In 1945 a painting entitled Study of American soldiers standing outside, the Rainbow Corner, North London, was sold to James Bussy of Sheffield. Her work in portraiture continued apace and one of the most characteristic paintings, which remained in her own collection, was that of her father, Percy Ebsworth Cheek, in his ARP helmet. She described how everyone was so debilitated towards the end of war – “not eating properly didn’t help their health and confidence was extremely shaken”.

==Post-war==
After the War, two further topographical books, illustrated by her exclusively, were published for the Visions of England series by Paul Elek: The Black Country, by Walter Allen in 1946 and Derbyshire, by Nellie Kirkham, in 1947. In 1944, Cheek began to teach at St Albans School of Art, in what was considered to be a very informal art college: in 1947 she was appointed to teach permanently in the painting school, usually the preserve of men. She continued to teach there until she became, briefly, a full-time senior lecturer in the Graphic Design School at Twickenham College of Technology.

Cheek settled in Hampstead. There, her continued enthusiasm for the initiative set by Recording Britain, led her to sketch many local London vistas. Two particularly fine examples are Bombed Building, Weatherall House, Well Walk NW3 being knocked down of 1948 and Hampstead Heath Station and Magdala Pub 1949 are now in the collection of the Hampstead Museum at Burgh House, just up the hill from where her family still live. Cheek shared a house on Church Row in Hampstead village with fellow artist Olive Cook in the late 1940s.

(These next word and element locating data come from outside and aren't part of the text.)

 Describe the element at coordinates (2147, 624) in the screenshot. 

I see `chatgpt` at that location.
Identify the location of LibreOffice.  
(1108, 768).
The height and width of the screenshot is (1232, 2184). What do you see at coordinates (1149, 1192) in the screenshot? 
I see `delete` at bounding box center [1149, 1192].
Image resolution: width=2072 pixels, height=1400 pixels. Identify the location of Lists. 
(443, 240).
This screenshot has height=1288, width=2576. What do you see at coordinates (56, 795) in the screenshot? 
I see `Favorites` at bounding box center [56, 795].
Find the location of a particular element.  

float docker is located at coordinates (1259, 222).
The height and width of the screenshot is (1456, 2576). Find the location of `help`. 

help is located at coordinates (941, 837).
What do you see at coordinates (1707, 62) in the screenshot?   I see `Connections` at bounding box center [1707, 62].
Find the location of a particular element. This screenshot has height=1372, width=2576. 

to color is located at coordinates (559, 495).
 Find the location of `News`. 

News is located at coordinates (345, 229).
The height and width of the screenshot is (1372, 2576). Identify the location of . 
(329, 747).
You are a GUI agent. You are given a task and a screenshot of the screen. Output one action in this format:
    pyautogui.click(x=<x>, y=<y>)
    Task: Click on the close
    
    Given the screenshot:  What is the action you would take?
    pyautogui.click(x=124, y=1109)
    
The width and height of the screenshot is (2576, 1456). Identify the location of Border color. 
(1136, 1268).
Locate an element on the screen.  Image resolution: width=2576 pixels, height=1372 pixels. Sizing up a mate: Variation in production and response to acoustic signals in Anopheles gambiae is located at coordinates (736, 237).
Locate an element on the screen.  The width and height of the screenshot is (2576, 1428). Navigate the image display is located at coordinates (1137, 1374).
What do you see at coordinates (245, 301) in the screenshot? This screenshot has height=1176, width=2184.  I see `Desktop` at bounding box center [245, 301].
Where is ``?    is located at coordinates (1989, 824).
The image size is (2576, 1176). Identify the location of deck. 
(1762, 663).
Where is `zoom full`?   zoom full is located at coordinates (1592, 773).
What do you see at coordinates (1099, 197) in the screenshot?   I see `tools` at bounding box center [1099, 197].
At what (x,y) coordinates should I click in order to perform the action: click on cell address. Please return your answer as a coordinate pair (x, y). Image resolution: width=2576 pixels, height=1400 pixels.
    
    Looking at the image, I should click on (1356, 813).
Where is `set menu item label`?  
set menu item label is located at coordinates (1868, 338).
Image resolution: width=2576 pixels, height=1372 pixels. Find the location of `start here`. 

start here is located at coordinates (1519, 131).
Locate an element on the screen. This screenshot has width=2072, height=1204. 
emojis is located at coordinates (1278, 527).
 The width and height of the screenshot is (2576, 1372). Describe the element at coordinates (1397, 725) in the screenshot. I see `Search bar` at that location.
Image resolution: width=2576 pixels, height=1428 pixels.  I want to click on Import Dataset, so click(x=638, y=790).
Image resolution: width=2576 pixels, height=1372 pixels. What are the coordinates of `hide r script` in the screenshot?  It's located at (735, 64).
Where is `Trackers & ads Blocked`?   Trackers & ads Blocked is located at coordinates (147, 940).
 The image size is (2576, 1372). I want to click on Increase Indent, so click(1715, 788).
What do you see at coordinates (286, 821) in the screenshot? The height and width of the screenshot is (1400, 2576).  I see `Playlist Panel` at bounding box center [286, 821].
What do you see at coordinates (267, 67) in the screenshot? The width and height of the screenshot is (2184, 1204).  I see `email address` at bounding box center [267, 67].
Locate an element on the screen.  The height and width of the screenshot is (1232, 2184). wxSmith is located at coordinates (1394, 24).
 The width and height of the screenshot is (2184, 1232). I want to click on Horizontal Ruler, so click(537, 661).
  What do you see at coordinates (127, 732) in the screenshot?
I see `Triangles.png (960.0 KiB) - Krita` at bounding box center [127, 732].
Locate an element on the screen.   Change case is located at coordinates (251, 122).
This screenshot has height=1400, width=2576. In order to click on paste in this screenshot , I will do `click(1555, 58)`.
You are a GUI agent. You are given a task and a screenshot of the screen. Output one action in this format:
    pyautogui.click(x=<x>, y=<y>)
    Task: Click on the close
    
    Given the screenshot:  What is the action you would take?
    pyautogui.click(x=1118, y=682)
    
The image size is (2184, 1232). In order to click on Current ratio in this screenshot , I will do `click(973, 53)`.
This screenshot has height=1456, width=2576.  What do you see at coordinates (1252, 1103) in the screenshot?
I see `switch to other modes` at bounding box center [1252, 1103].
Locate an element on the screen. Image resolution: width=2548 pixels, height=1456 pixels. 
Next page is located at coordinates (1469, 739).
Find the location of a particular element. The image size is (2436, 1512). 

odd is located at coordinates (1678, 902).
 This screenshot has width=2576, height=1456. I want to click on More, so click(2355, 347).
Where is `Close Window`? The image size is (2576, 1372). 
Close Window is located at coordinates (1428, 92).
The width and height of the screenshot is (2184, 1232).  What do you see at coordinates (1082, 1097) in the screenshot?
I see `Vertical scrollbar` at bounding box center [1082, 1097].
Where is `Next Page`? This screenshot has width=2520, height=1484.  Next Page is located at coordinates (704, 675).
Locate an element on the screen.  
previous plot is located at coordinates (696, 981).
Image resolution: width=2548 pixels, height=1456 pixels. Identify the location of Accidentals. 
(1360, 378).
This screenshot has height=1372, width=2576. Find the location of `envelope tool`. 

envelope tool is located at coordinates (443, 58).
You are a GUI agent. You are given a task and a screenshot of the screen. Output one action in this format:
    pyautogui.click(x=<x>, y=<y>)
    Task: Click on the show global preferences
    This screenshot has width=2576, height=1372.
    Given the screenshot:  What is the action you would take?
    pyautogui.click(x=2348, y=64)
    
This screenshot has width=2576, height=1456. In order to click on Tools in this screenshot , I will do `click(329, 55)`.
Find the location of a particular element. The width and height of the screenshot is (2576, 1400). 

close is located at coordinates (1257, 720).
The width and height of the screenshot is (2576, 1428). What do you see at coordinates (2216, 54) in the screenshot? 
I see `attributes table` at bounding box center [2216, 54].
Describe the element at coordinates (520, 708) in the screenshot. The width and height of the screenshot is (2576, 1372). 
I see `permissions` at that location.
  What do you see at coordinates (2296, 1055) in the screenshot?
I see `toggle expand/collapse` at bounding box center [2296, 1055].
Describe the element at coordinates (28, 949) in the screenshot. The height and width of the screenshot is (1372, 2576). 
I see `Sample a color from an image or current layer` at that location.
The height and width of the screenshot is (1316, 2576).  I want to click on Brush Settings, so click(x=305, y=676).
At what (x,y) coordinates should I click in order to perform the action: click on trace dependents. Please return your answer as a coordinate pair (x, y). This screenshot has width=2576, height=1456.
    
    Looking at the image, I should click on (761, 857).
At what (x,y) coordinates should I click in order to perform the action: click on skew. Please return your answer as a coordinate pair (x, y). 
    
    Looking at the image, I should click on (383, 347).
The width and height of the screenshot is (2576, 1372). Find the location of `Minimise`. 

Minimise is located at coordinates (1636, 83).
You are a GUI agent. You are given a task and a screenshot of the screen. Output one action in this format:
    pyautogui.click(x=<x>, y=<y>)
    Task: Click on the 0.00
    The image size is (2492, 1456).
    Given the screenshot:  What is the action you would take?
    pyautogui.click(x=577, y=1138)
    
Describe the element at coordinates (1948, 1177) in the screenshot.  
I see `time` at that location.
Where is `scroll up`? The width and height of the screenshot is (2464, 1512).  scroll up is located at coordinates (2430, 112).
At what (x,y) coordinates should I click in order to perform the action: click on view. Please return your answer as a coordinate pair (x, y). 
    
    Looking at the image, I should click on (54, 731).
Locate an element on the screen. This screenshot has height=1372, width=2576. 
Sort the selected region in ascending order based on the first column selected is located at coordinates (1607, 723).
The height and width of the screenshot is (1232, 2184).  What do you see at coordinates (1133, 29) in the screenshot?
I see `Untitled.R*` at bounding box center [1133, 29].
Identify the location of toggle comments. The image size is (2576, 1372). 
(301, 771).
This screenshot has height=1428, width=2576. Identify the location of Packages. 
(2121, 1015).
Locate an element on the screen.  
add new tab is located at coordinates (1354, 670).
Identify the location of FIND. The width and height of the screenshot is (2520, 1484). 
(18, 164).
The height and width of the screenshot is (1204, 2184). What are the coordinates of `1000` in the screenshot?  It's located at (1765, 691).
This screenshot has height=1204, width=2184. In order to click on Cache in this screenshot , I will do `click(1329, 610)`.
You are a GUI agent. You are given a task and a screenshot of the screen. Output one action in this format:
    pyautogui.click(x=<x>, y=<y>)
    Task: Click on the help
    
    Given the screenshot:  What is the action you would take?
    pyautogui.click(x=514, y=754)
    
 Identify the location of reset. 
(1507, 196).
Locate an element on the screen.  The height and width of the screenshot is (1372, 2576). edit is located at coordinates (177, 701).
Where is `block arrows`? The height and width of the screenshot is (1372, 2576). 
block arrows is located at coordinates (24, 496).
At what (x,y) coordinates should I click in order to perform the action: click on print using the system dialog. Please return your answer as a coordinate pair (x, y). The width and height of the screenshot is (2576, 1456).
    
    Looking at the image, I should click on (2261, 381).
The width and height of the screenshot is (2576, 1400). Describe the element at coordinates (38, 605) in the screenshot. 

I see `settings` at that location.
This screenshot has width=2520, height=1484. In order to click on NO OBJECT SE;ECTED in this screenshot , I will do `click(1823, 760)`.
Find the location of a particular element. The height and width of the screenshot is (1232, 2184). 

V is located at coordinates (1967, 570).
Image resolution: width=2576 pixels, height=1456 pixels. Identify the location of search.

In 1950, she was asked to design the sets for The Atom Secrets, a play for the toy theatre by George Speaight. To commemorate this Pollock’s Museum Trust published a greetings card showing The Cabin of the Lucy for Scene III in 2003, with the encouragement of Alan Powers. Cheek contributed illustrations to articles in various magazines, notably Far and Wide. In 1952 she wrote and illustrated an article on ships' figureheads for Collins Magazine.

Cheek became a member of the Society of Industrial Artists, Illustrators Group (MSIA) in 1957, having contributed to their Biennial review in 1949. Amongst her early students from St Albans as well as Ronald Maddox was David Gentleman, and from various other establishments were John Raynes, Stanley Smith, Albany Wiseman and Ian Sidaway. Cheek also exhibited in the Allied International Artists (AIA) group exhibitions, with the Royal Society of British Artists, the Royal Watercolour Society and the New English Art Club.

==Painting Styles==
Fresh, primary colours characterise her work of the 60s and 70s: highlights of red abound in her still lifes and portraits: pots of geraniums, a summer hat, the costume of an Indian wooden marionette. Trees were always important sources of subject matter, the pear tree in the garden of Christchurch Hill features from the moment they moved to Hampstead. In her later career a series of large canvases, painted with a rich brownish palette reflect her interest in spiritualism, Freud and Jung in particular. While she was growing up her father had not encouraged a religious leaning in his household and she may have found an equally cool reception from her husband, an atheist, for this work but there is an unmistakable passion/ambition therein.